Pour une dernière fois
On ne sait jamais quand on est en train de skier pour la dernière fois de l’hiver.
Parfois une saison partie pour durer prend fin d’un seul coup de théâtre. Coup de chaleur. Coup d’eau qui tombe du ciel. Ou coup de la vie qui nous rappelle qu’il y a des choses plus importantes que le ski.
J’ai skié une fois en me disant que c’était ma dernière fois de l’hiver. Mon beau-père était à l'hôpital à ce moment-là. Les dernières nouvelles n'étaient guère encourageantes. On désespérait de le voir reprendre le dessus, rentrer chez lui sur ses deux jambes.
Moi j’étais sur un sentier des Laurentides un 10 avril. Les pieds dans la neige. La tête dans les nuages noirs qui planaient sur ma belle-famille. En me disant que sa fin de vie allait probablement bientôt mettre fin à ma saison de ski.
En ruminant tout ça, j’ai réalisé que si j’étais là, dans le bois sur mes skis, c’était à cause de lui.
À la fin des années 70, comme mon père et comme des milliers d'autres pères québécois, cet homme s'est mis au ski de fond avec sa jeune famille.
C'était à Danville dans les Cantons de l’Est. La famille fréquentait le défunt centre de ski de fond du mont Scotch Hill.
C'est comme ça que ma blonde a appris à aimer le ski pendant que je faisais pareil sur la Côte-Nord, dans une ville autrefois connue sous le nom d’Hauterive.
Ensuite, on a veilli jusqu’à devenir des jeunes trop cools pour faire du ski fond. On est parti étudier à Montréal. On s’est rencontré. Puis on est devenu un jeune couple qui s’est vite mis au ski de fond pour profiter de l’hiver.
Et pour moi le ski s’est transformé en passion d’une vie.
J’ai fait une seule fois du ski avec mon beau-père. C'était sur les sentiers du club de golf d’une ville autrefois connue sous le nom d’Asbestos. Ma blonde était là, sa mère aussi. Renaud était tombé dans un petite côte. On avait ri en le voyant couché par terre, et on s'était un peu inquiété pour cet homme dont le corps vieillissait plus vite que la moyenne.
C’était une dernière fois qu’on a vécue sans s’en rendre compte. Renaud n’a jamais refait de ski. Et on n’a jamais refait de ski avec lui.

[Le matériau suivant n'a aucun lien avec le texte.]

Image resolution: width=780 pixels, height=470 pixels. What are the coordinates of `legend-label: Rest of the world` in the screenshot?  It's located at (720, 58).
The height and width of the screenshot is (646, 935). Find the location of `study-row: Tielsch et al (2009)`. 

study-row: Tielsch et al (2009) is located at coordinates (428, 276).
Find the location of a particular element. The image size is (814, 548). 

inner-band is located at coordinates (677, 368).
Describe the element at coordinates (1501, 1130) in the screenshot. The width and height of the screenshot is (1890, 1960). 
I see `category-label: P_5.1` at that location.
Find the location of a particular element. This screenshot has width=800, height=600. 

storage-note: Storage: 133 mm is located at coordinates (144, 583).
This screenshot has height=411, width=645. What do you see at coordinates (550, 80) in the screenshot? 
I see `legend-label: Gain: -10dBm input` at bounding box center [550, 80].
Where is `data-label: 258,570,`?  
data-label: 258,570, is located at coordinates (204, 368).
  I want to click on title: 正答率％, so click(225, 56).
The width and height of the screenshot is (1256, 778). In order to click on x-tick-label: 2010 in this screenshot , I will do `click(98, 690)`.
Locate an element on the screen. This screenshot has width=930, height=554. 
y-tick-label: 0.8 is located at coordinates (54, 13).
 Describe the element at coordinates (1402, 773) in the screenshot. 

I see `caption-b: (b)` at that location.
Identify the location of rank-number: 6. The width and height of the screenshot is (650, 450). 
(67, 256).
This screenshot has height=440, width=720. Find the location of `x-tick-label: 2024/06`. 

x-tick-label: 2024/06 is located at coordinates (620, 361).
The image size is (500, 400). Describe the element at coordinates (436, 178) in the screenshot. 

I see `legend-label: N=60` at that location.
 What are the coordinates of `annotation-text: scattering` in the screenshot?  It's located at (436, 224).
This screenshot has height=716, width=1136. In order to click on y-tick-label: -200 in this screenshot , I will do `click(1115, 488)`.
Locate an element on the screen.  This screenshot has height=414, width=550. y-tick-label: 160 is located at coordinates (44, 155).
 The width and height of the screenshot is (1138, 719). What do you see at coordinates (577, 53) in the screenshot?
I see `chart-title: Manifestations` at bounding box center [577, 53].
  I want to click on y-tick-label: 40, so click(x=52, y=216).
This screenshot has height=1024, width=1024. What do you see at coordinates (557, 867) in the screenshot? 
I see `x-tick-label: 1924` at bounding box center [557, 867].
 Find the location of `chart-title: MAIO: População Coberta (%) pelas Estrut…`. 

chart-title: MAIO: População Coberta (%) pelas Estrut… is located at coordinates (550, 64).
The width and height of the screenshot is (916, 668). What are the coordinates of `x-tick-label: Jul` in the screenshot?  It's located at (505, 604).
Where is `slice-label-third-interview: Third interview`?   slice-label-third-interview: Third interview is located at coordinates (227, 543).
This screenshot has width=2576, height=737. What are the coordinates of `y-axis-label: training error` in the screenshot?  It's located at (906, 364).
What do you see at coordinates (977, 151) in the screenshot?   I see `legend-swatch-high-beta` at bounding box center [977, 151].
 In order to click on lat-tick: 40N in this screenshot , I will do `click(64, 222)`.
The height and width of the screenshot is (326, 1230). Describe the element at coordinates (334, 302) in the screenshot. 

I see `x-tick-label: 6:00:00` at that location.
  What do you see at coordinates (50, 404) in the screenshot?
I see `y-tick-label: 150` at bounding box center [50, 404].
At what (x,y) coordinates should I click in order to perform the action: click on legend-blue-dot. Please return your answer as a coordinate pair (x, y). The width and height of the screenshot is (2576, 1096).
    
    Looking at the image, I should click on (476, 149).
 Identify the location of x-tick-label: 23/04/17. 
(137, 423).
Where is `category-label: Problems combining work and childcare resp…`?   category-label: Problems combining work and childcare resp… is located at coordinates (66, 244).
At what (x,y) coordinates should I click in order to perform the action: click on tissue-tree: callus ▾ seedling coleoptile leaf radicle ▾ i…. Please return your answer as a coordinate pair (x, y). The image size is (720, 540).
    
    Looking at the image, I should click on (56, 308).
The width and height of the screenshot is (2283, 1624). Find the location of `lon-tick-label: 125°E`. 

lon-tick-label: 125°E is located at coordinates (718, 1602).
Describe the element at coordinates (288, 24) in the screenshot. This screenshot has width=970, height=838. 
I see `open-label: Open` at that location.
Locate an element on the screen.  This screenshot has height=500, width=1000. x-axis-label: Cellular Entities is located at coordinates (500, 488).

Je me suis retrouvé à son chevet quelques jours après ma randonnée du 10 avril 2022. Son cerveau avait rendu l’âme. Il était couché dans un lit d’hôpital et on était réuni autour de lui pour assister à sa fin assistée.
Mais avant, on écoutait avec lui quelques-unes de ses chansons préférées. Et quand Jerry Boulet a entonné Pour une dernière fois, j’ai trouvé ce que j’avais à dire à mon beau-père de skieur à skieur.
Salut Renaud. Toi tu es tombé pour une dernière fois. Et maintenant c’est nous qui devons nous relever.